In the case study presented in this work, pollutants of concern (Sb, As, Cu, Pb and Zn) that occurred in the soil samples were mainly present in the residual phase (from 55.67% for Pb to 90.14% for Sb), that is, forming part of the mineral crystalline structures in their own primary or secondary minerals. Thus, they were not mobilized from an environmental-geochemical perspective. This is a frequent and common feature, especially in cases of extreme pollution. Environmental mobility decreases in the following order: Pb > Zn > Cu > As > Sb, assuming the mobility criterion is the percentage of each element that has been removed from the original source.

-

Besides forming part of specific minerals, most of these elements were extracted with sodium pyrophosphate and, consequently, ideally bound to organic matter (from 6.71% for Zn to 18.90% for Cu).
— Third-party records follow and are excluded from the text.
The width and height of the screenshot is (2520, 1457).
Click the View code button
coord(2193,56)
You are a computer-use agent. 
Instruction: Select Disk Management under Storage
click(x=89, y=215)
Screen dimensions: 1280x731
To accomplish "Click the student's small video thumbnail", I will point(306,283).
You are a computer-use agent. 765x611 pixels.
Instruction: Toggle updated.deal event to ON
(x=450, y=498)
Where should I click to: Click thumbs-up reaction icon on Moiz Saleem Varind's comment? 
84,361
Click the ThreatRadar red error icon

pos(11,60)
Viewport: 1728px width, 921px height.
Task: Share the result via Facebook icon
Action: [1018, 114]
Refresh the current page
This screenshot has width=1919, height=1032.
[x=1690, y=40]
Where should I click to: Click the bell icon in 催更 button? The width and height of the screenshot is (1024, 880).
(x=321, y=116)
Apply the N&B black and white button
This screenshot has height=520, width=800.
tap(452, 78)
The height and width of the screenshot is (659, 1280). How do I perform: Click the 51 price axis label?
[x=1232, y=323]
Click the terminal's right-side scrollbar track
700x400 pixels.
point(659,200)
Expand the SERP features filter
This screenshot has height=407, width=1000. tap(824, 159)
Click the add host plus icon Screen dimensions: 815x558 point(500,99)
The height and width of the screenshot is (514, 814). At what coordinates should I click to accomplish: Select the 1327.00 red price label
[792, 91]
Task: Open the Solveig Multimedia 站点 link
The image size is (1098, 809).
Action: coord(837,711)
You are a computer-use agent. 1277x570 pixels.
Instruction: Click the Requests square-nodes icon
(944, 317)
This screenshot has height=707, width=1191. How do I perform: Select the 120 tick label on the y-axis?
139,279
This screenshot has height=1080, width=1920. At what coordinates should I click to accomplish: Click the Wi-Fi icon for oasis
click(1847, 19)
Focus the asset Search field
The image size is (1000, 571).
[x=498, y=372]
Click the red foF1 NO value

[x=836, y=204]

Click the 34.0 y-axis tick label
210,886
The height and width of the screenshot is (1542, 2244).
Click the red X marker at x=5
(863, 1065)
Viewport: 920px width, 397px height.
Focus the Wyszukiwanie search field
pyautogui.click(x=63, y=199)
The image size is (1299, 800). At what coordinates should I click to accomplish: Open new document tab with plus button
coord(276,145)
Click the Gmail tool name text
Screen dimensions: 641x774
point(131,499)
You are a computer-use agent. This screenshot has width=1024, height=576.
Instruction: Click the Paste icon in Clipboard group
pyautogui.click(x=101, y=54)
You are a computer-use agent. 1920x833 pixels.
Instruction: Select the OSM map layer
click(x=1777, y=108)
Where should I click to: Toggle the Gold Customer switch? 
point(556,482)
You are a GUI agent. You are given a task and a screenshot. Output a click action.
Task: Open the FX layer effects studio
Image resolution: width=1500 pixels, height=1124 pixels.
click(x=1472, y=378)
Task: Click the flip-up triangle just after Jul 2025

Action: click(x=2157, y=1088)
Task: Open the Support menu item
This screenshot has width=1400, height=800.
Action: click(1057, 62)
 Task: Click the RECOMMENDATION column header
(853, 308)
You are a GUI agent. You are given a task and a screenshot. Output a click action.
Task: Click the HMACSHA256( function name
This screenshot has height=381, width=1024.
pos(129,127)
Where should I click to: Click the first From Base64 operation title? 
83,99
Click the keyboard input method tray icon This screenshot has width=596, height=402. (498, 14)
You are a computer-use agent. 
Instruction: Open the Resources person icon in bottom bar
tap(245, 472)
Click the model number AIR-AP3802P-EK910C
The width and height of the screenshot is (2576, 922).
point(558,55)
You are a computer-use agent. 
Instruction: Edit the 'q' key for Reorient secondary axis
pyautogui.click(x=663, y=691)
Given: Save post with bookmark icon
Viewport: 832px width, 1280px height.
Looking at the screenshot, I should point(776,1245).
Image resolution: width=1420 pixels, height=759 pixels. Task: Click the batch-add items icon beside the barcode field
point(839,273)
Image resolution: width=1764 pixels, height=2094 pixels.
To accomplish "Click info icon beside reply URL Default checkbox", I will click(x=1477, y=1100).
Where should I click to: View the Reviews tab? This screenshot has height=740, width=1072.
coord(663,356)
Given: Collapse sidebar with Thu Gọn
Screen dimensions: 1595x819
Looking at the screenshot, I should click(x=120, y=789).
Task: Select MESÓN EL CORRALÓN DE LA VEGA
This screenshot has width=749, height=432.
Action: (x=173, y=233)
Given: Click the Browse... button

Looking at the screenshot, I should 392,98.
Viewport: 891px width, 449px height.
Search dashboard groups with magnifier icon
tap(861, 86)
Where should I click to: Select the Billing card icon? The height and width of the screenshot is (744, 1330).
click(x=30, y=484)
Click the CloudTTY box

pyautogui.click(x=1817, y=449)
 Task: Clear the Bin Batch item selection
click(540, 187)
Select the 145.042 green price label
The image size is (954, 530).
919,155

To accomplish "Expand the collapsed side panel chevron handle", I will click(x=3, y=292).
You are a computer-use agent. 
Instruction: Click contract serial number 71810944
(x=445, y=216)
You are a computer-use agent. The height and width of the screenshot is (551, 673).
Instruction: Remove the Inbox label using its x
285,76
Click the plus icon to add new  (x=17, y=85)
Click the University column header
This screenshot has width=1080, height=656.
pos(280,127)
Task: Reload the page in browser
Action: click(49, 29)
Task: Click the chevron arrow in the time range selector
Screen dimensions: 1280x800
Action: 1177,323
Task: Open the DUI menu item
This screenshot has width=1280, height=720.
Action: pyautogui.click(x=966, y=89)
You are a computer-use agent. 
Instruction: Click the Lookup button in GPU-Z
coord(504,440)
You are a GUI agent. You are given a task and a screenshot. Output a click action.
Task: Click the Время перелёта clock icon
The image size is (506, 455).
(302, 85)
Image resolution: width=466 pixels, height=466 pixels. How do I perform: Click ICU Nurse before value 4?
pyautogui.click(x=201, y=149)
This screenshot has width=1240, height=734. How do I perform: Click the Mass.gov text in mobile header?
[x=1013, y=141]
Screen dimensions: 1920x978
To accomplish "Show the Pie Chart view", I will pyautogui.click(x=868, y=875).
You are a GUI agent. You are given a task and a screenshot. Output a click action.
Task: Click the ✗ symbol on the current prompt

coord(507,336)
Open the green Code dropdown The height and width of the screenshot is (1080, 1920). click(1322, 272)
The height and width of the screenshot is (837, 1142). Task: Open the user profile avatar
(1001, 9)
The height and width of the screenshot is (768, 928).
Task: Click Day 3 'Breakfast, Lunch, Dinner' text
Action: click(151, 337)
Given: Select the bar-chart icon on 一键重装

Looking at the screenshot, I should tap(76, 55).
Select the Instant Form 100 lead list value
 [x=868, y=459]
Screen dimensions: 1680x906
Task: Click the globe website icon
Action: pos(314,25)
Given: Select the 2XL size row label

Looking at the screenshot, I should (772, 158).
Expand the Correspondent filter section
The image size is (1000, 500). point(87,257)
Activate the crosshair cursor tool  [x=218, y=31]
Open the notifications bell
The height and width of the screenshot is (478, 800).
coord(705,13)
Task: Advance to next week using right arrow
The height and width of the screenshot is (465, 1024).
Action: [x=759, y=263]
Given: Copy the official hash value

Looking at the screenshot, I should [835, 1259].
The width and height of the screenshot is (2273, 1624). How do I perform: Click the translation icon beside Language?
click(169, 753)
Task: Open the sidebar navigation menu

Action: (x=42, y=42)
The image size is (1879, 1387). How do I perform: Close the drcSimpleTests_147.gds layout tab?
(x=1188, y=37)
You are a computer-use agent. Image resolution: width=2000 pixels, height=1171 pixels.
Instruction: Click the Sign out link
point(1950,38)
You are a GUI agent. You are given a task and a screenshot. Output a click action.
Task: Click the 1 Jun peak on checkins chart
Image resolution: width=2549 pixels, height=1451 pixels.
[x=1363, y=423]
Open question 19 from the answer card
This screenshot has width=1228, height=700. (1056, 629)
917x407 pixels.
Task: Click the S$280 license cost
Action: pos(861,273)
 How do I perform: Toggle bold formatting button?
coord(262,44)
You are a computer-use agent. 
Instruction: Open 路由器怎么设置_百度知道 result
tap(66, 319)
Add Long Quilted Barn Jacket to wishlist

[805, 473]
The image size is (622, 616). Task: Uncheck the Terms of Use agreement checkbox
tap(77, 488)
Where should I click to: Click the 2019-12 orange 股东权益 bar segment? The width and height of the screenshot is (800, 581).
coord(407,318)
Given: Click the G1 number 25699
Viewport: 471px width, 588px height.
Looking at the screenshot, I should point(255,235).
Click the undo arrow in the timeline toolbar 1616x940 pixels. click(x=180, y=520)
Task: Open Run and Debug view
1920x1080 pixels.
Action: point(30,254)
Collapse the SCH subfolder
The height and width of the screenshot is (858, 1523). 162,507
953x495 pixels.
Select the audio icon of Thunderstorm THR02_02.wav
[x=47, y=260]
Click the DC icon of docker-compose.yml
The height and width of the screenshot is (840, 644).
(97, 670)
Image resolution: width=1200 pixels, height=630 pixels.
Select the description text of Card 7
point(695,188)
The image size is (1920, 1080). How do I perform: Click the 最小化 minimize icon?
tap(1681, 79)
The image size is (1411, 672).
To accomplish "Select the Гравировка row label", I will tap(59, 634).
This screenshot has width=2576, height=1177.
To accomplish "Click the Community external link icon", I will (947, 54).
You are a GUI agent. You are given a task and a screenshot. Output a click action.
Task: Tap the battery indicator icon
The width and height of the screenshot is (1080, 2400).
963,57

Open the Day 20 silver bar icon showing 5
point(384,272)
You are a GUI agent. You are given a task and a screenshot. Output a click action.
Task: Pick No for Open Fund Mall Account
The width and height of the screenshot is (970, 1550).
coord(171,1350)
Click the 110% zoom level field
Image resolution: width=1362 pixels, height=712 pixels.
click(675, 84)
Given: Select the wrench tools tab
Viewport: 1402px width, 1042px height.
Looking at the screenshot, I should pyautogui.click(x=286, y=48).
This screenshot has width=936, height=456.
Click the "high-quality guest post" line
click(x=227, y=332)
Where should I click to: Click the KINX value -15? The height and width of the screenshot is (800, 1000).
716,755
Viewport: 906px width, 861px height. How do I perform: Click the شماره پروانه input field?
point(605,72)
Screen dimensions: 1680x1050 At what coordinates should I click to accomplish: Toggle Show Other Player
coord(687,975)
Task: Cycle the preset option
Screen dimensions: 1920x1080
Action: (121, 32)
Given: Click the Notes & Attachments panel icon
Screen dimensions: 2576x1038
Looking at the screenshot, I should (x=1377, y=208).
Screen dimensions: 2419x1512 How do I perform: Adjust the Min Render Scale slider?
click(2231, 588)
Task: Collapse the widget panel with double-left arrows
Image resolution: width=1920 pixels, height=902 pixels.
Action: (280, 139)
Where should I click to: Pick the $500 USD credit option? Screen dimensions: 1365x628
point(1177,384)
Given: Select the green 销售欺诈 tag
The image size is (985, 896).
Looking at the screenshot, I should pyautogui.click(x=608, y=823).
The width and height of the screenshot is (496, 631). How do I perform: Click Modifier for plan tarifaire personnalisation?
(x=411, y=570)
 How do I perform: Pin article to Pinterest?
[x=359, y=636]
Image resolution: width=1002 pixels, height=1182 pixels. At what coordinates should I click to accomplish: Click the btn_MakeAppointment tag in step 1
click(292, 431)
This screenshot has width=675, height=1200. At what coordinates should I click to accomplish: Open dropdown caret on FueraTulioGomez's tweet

The latter consideration does not match well with the SEM-EDX examination of the samples and seems to indicate that the used reagent is capable of solubilizing metals and metalloids present in other forms, apart from binding to organic matter.

-

Results of microanalyses carried out on particles of Fe and Fe-Mn (hydr)oxides match well for As, Pb and Zn with the percentages of these elements leached in steps 4 and 5 of the applied SEP. On the contrary, this solvent is not optimal to evaluate the role played by Fe-Mn (hydr)oxides in Sb fixation.

-

Since As was detectable (0.1–0.5%) in most of the microanalyzed clay surfaces, ammonium acetate did not seem to be able to dissolve the amount of this metalloid associated with this type of minerals (only 0.56% of the total was recovered).

-

Sequential extraction techniques are a useful tool in environmental studies and can contribute to a better understanding of the behavior of the chemical elements of greatest interest. However, the interpretation of the results of these tests in terms of the target phases or physical mechanisms of retention should be interpreted with caution.